Format the lines below as a numbered list, from the line containing "You are a computer-use agent. Image resolution: width=1280" through the end of the lines, both ends included and blank lines omitted.

Records of locating words and elements:
────────────────────────────────────────

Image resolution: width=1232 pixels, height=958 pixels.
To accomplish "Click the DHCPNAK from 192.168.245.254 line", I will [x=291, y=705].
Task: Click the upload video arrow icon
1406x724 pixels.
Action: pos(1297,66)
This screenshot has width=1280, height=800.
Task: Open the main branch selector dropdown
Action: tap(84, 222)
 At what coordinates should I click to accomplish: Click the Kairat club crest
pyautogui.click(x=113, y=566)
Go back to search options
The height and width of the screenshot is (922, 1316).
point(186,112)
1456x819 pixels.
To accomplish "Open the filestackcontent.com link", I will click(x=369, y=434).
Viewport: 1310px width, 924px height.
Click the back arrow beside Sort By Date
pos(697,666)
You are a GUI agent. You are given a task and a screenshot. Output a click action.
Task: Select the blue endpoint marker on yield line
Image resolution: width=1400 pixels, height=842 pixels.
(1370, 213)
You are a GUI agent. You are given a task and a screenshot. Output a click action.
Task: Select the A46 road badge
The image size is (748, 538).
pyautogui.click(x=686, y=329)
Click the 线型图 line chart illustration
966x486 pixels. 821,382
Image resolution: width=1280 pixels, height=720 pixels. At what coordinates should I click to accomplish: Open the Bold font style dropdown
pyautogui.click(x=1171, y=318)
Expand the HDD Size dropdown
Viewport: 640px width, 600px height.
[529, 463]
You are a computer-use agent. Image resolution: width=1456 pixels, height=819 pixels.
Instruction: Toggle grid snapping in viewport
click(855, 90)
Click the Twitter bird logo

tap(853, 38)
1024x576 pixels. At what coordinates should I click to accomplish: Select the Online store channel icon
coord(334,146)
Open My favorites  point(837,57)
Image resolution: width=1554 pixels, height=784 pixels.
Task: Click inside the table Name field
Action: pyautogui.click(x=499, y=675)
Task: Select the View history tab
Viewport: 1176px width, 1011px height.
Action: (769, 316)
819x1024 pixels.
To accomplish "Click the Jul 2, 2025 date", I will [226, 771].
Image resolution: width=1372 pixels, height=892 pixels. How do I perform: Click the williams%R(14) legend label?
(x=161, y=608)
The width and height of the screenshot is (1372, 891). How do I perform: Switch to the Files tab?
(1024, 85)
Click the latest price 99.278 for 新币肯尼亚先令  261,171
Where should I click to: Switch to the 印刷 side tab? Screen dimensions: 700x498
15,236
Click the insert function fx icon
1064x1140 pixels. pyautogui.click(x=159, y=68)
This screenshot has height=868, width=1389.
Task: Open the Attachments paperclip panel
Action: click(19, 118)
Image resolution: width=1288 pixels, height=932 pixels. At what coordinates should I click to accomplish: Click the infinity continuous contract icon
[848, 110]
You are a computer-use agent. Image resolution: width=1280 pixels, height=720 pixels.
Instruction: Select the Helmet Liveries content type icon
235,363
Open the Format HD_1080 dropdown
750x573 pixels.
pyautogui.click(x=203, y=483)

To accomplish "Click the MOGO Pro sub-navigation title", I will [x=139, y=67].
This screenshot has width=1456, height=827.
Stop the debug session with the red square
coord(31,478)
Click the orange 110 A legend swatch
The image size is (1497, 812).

────────────────────────────────────────

• _COMPLETE OUTPUT_
1. You are a computer-use agent. Image resolution: width=1280 pixels, height=720 pixels.
2. Instruction: Select the Helmet Liveries content type icon
3. 235,363
4. Open the Format HD_1080 dropdown
5. 750x573 pixels.
6. pyautogui.click(x=203, y=483)
7. To accomplish "Click the MOGO Pro sub-navigation title", I will [x=139, y=67].
8. This screenshot has width=1456, height=827.
9. Stop the debug session with the red square
10. coord(31,478)
11. Click the orange 110 A legend swatch
12. The image size is (1497, 812).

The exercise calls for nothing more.